Manusia Utama ini, hanya setebal 53 halaman berisi 43 puisi Thendra dari tahun 2006-2011. Buku yang tergolong tipis. Seperti yang dikatakan Alwi, ada kecendrungan pada Thendra untuk mengangkat masalah-masalah sosial. Saya sepakat dengan pendapat itu dan Thendra mengangkatnya dengan gayanya sendiri. Bukan dengan gaya Rendra atau pula Thukul. Tapi dengan gaya Thendra, yang menurut saya walau terasa ada gaya Chairilnya. Tapi ini tentu perlu pembuktian lebih lanjut dengan kajian yang lebih dalam dan ilmiah. Puisi-puisi yang mengarah ke masalah-masalah sosial itu diantaranya, Repromosi Sebuah Kota, Ngai Oi Ngi, Manusia Utama, Merak-Bakauheni, Manusia 10 Jam Sehari, Lintas Sumatera, Sepatu &; Tuhan Impor Buat Kaki Dunia Ketiga, Urban, Disebabkan Humor, Braga, Manusia Berjalan, Burung Kecil, Melintasi Negeri Malam, Kuda Arwah di Jalan Lintas Sumatera, Taman Bermain. Di tengah banyak puisi penyair muda yang syahdu basah pada saat ini, kehadiran puisi Thendra dengan tema-tema yang ia angkat tentu menjadi tawaran bacaan tersendiri.

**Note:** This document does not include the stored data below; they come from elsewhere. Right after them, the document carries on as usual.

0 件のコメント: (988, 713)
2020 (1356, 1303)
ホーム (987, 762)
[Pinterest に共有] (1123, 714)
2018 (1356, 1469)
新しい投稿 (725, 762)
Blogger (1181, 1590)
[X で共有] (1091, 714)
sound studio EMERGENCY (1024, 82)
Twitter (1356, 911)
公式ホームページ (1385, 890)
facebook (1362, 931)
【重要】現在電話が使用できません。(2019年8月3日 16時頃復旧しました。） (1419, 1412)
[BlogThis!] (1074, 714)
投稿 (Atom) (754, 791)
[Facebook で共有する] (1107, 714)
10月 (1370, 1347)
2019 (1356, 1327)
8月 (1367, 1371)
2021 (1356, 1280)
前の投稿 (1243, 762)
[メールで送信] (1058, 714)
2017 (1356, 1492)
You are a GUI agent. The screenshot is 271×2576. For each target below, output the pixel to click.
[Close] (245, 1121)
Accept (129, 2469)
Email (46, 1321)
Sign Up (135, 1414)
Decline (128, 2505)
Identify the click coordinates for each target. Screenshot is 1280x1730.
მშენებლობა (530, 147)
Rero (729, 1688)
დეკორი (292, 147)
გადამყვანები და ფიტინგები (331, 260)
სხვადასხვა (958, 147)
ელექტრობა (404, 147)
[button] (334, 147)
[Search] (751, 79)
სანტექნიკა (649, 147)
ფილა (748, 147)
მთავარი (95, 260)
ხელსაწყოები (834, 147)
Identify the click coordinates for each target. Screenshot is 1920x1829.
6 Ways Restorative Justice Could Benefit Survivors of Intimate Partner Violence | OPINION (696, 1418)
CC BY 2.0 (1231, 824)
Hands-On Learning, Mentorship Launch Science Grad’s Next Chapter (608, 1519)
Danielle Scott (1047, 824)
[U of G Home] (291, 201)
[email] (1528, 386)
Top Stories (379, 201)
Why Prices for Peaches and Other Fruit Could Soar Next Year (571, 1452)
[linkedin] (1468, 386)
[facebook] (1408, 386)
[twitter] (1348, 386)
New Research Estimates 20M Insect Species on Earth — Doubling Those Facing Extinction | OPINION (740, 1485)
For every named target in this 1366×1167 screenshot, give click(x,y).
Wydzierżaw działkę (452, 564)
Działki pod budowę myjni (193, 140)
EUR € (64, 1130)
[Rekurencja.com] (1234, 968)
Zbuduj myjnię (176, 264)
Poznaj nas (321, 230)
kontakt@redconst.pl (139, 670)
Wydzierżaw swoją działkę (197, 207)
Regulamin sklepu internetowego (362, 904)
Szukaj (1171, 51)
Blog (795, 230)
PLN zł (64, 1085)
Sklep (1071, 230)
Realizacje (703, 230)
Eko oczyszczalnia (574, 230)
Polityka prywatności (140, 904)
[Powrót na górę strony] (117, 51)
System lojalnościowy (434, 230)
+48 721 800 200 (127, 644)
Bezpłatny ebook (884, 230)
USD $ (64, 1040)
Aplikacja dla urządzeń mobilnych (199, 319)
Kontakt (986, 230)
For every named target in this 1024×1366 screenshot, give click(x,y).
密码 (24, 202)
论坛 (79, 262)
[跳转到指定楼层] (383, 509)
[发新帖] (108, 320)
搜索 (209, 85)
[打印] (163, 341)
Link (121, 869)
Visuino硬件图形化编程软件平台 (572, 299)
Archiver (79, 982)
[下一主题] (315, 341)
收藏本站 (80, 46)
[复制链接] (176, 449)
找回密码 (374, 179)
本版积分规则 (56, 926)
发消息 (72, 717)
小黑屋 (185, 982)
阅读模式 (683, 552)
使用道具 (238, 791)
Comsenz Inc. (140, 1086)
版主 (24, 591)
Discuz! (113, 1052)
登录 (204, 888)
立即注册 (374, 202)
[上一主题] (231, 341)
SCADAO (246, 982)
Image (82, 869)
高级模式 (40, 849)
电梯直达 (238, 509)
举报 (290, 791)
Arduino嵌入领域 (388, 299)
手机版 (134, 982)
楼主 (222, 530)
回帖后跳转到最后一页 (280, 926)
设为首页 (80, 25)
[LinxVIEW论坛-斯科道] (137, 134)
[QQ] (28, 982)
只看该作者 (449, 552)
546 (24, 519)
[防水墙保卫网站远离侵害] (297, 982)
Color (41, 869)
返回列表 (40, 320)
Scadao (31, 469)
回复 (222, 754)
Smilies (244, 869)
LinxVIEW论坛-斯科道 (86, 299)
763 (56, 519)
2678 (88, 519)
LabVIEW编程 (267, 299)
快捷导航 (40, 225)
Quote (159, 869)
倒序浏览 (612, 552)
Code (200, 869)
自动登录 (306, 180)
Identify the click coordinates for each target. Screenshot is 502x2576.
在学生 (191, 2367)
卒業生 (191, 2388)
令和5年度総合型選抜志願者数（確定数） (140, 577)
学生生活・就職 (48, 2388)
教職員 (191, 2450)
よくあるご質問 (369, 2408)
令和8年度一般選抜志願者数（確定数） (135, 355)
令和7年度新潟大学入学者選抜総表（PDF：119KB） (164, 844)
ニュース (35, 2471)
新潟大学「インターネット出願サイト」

Seperti yang disinggung di atas, yang menarik bagi saya dari peluncuran buku ini adalah mengenai isi buku dan pilihan alternatif dalam menerbitkan buku. Pertanyaan yang sempat ditanyakan kepada Thendra adalah mengapa memilih Indie Book Corner dan apa harapan dari peluncuran buku ini (dari segi isi dan cara menerbitkan). Dan Thendra menjawab :
1. Indie Book Corner (IBC) merupakan penerbit yang digerakkan anak muda (Irwan Bajang dan Anindra Saraswati) yang peduli pada perbukuan. Secara kualitas, buku yang mereka hasilkan mampu bersaing dengan penerbit besar, cover, penyuntingan, lay-out, dan juga kertas bookpaper yang selama ini dimonopoli oleh penerbit besar, dengan biaya terbilang murah yang ditanggung penulis.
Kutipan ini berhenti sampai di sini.